Da ich schon andre Programmiersprachen kenne, hätte ich die Aufgabe mit einer Schleife gelöst, leider darf ich dies aber nicht.

Da ich bisher nur ein HelloWord Programm geschrieben habe, habe ich leider keine Ahnung wie sich das lösen lässt.

Hier die Aufgabe:

*A.1.f Eine Nachricht 1000 Mal ausgeben (5 Punkte)*
Schreiben Sie ein Java-Programm, das folgende Nachricht von Immanuel Kant 1000 Mal ausgibt:
_Habe Mut dich deines eigenen Verstandes zu bedienen!_
Ihr Programm sollte nicht 1000 Zeilen lang sein. Benutzen Sie Methoden, um das Programm zu kürzen.
Benutzen Sie keine Schleifen und keine Rekursion (kommt später in der Vorlesung), nur den einfachen
Methodenaufruf.

Gibt es dafür den keine einfach simple Lösung, die oben geposteten Vorschläge erscheinen mir recht kompliziert.

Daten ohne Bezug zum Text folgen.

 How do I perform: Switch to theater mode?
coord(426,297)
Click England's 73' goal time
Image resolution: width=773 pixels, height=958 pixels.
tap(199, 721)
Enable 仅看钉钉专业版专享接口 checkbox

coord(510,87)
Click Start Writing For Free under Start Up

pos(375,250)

Hoffe auf Hilfe, Danke und Gruß


----------



## Leroy42 (7. Okt 2009)

cfcnigel hat gesagt.:


> Ihr Programm sollte nicht 1000 Zeilen lang sein....Gibt es dafür den keine einfach simple Lösung



Nicht 1000 Zeilen lang. Mehr Zeilen oder weniger Zeilen?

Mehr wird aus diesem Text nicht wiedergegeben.